Recently I spoke on the United Nations Convention on the Rights of Persons with Disabilities Motion. The purpose of the Convention is to promote, protect and ensure the full and equal enjoyment of all human rights and fundamental freedoms by all persons with disabilities and to promote respect for their inherent dignity.
People with disabilities experience inequality more acutely than anyone else. They tell us they are a long way from the kind of society in which they would like to live. The facts of inequality speak for themselves, not to mention the extra costs imposed on those who live with a disability. There has been progress on equality for others, including LGBT people. We had the marriage referendum. It is an unequal world, however, for those who live with a disability and that was exacerbated by budgets in the austerity years. Ireland took a different approach to ratification and is the last member state of the EU to ratify the convention. I can understand how that failure to ratify has been seen by those with a disability as an indication that they were a lower priority for successive Governments. We have had a great deal of lipservice.

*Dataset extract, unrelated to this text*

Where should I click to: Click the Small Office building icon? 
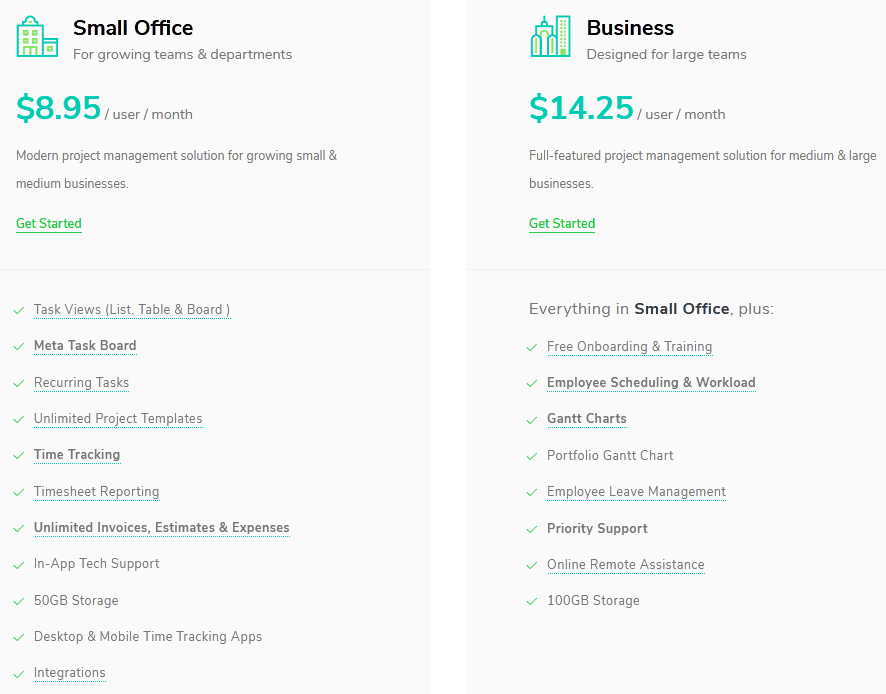click(x=37, y=38)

I have looked at the reactions of those with disabilities. Senator John Dolan of the Disability Federation welcomes ratification but his statement also made the point that we cannot be happy with that alone and must look at the implementation plan and its timeframe. The Universal Declaration of Human Rights of 1948, to which Ireland is a party, and our Constitution, Bunreacht na hÉireann, contain a number of rights which have not extended to those with a disability. Ratification must be the start of a process which will mean planned, resourced implementation to create real outcomes for people with a disability. That must be reflected in budgetary measures. As we talk about gender proofing and equality proofing budgets, we should focus in particular on disability proofing. That is something at which our budget oversight office could look at.
I have looked at the response of Inclusion Ireland. Those with an intellectual disability have very particular needs. I acknowledge those who work in the intellectual disability area and the challenges they have. They welcome ratification but have concerns and note the need for a clear timetable for implementation. The Minister of State said himself that it will take a whole-of-Government approach. As such, their call for a single focal point in the Department of the Taoiseach makes sense and would show a real commitment to people with a disability. They have called for a monitoring mechanism because post-ratification the EU will monitor and examine implementation. We would like a good report in that regard. A way to bring that about would be to appoint an advisory and monitoring committee of people with disabilities. That committee should be resourced, trained and supported.
I refer to carers. We have heard many harrowing stories from parents and other relatives caring for someone with a disability. There is an awareness of the significant savings to the Government where those with a disability are cared for at home. I am struck greatly by the realisation that those of us in the Chamber cannot know what kind of intellectual or physical disability we may face in years to come. Ireland played a key role in the sustainable development goals and disability is part of that. As we want to bring about equality in the wider world, we could start here in Ireland with a commitment to end poverty for those with a disability. I hope ratification means an end to protests by people with a disability like the one which took place outside the Dáil overnight. I remember the late Martin Naughton, also, in particular from my leaving certificate English class many years ago. I want to remember another voice, namely one for those with intellectual disability and mental health issues. I refer to the late John McCarthy of Mad Pride who was from Cork.
I liked the point the Minister of State made about the need to focus on ability not disability. There is cause for him to celebrate this evening. He sat through successive Governments which failed to ratify the convention, which might still not be ratified had he not been appointed to his office. This is only one step, however, and there are many more left to take.